▸ QUESTIONS TO ANSWER:
[1] Summarize the discussion about non-Latin email addresses in three sentences.
[2] List every question asked in the discussion about non-Latin email addresses.
[3] Pick up the discussion about non-Latin email addresses after its last sentence and carry it forward.

▸ PASSAGE PROVIDED:
━━━━━━━━━━━━━━━━━━━━━━━━━━━━━━
What are the security implications?

Does anyone know how canonicalization is handled? Does every mail program need to know how to precompose/decompose etc? How do you protect against impersonation using look-alike letters?

This is, as far as I know, not yet a solved problem even at the domain name level[0], and it's likely to open a whole new can of worms at the account level.

[0] http://en.wikipedia.org/wiki/IDN_homograph_attack

Something like hashing or petnames, maybe.
One small fix would be to mark non-latin characters in an email address.
I have a "non-latin" letter in my surname, and I find highlighting it as somehow wrong or suspicious offensive.
This is very useful for non native english speakers that uses other than latin characters. I have to repeat word by word and check what people wrote when I need to tell my email address.

If my address was a word in hebrew, or something people can pronounce and write it would actually help, saving time and avoiding misspellings.

But this should be an alias, or it should be very easy to create one, I already have my email for some years, I don't want to create a new one and handle two accounts unnecessarily.

Also lets say someone creates his email address in his native language, so it is easier to give his address to his friends at school, later in life he wants to give his address to a VC from US he met. even if he gives a business card with his email printed in clear letters, this western person can't even spell or even type, unless he could copy/paste the address he won't be able to send him an email.

Creating a second Gmail account and setting it up to forward to your primary account is already a pretty straightforward procedure, so that probably won't be much of a problem. (There would presumably be a need for some user education on how to do that, though. And I agree that it might be nice to have a built-in "aliases" feature in Gmail, regardless of internationalization.)
━━━━━━━━━━━━━━━━━━━━━━━━━━━━━━
▸ INFORMATION SUPPLIED:
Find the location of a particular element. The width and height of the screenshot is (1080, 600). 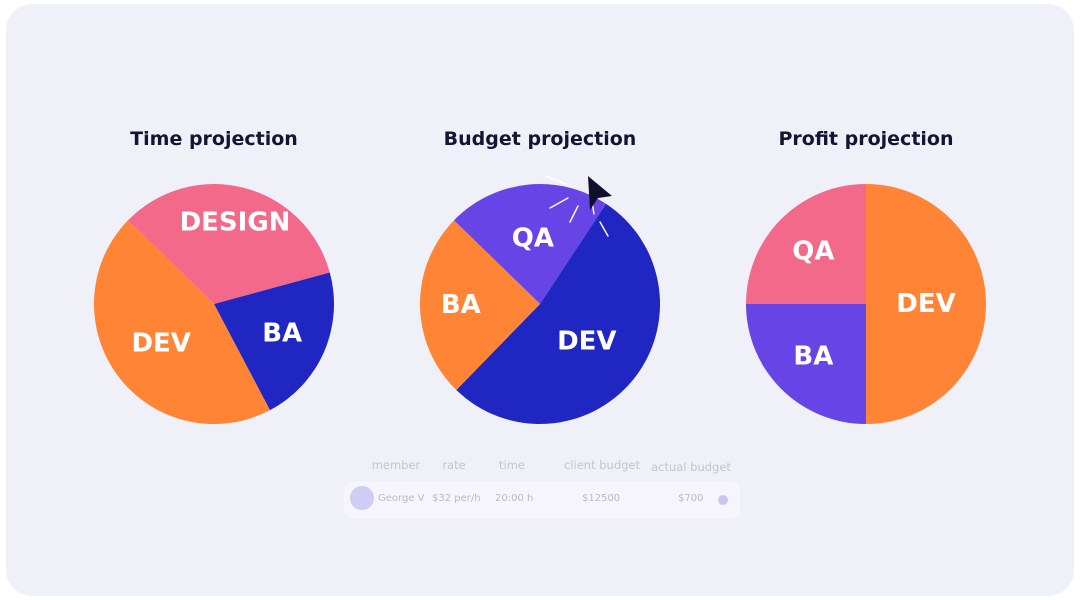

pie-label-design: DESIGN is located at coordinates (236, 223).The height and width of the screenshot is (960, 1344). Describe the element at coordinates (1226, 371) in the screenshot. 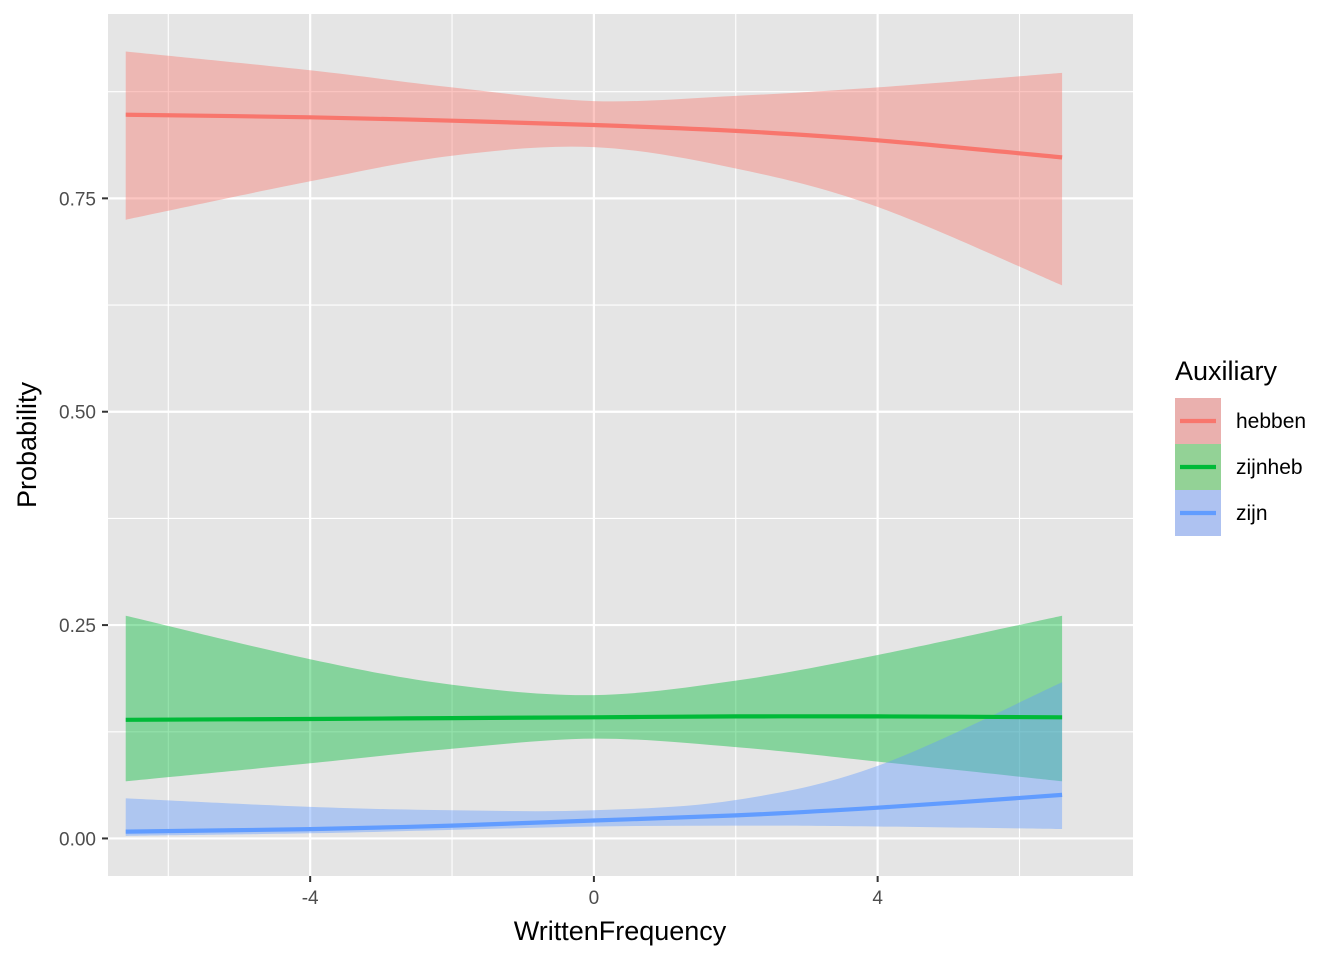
━━━━━━━━━━━━━━━━━━━━━━━━━━━━━━
▸ TASK-BY-TASK OUTPUTS:
[1] The discussion raises security concerns about non-Latin email addresses, including how canonicalization is handled and how to stop impersonation with look-alike letters, which one commenter says is not yet solved even for domain names. One commenter says such addresses would help people who write in scripts other than Latin avoid misspellings, but that they should be aliases and that a Western contact might be unable to type them. A reply notes that forwarding a second Gmail account to a primary one is already straightforward, and it agrees that a built-in aliases feature would be nice.

[2]
- What are the security implications?
- Does anyone know how canonicalization is handled?
- Does every mail program need to know how to precompose/decompose etc?
- How do you protect against impersonation using look-alike letters?

[3]
Quick question; when characters appears as blocks on my screen, they can still be copy-pasted, right? I would imagine so since the required font is missing but the data, which is the important part, is still available.
The unfortunate answer is "it depends."

There's three reasons why text might appear blocked out: corrupt data (we'll ignore this), data in formats the text renderer doesn't "understand," and data in formats it DOES understand but doesn't have the prerequisite fonts to draw.

Typically when it is a lack-of-fonts issue you can copy it back out and paste it elsewhere and it will work fine as the data's consistency is kept.

But when the text renderer literally doesn't understand the underlying data (either because it is misconfigured or doesn't fully support UNICODE), when you try to copy back out you'll often get a corrupted version of the underlying data which cannot be reused (e.g. a 2 byte character treated as two 1 byte characters).

That issue is less and less common in 2014, as MOST text renderers support 2 byte UNICODE characters even if they won't have the fonts to render the full sets. But around the year 2000, it was fairly common to run across a text editor which under-the-hood was just ASCII and it would corrupt irrecoverably UNICODE inputed.

Fist of all, I am quite aware that funny remarks are frowned upon on HN and I agree to this policy. That said, I think that http://www.bash.org/?244321 is still the correct and informative answer.
That's not relevant at all to that person's question. Did you link the right thing? That is the generic password "joke."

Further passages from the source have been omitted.